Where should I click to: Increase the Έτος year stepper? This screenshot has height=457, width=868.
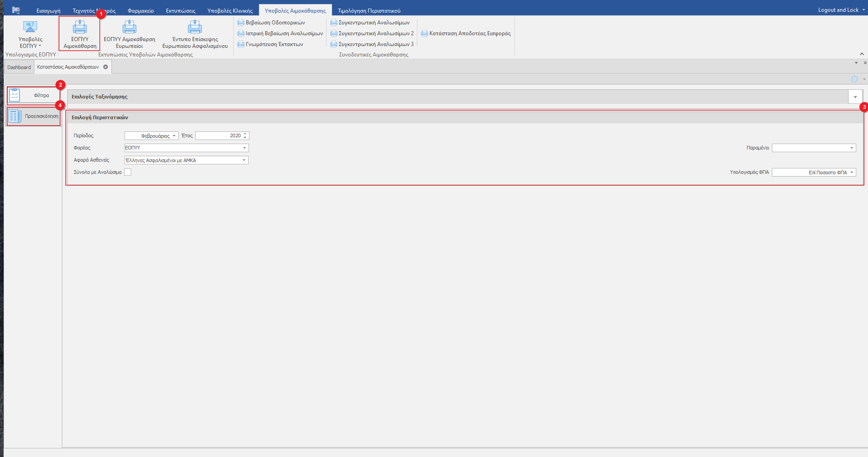tap(245, 134)
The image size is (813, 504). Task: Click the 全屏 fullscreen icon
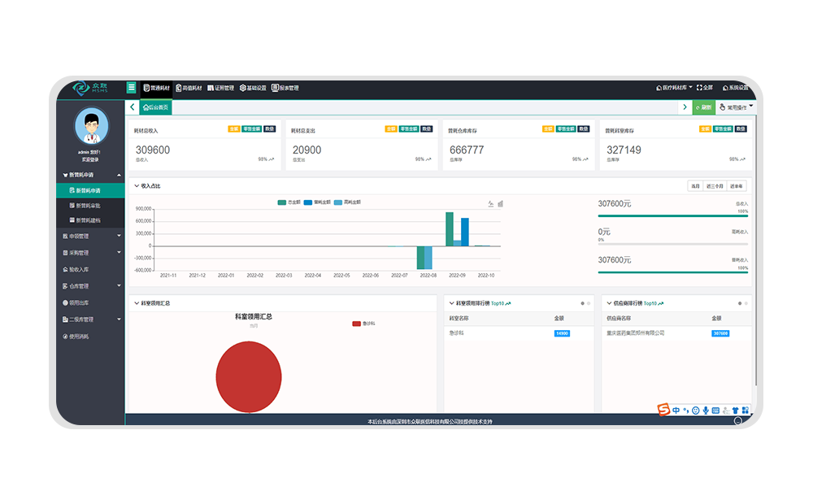click(x=704, y=88)
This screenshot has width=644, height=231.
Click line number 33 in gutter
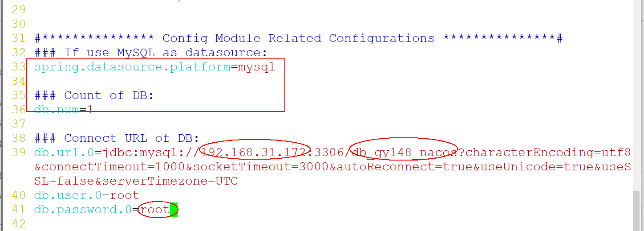pos(19,67)
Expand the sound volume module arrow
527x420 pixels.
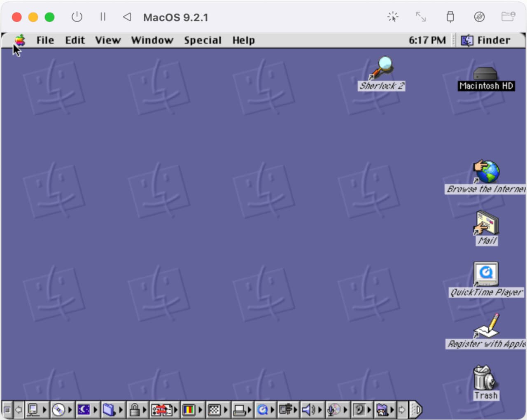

#####

### EXERCISE OBJECTIVE
Could you retype every record above exactly, leaving the pictures out?

### TASK RESPONSE
Where should I click to: Increase the Έτος year stepper? This screenshot has height=457, width=868.
tap(245, 134)
The image size is (813, 504). Task: Click the 全屏 fullscreen icon
click(x=704, y=88)
This screenshot has width=644, height=231.
Click line number 33 in gutter
pos(19,67)
Expand the sound volume module arrow
527x420 pixels.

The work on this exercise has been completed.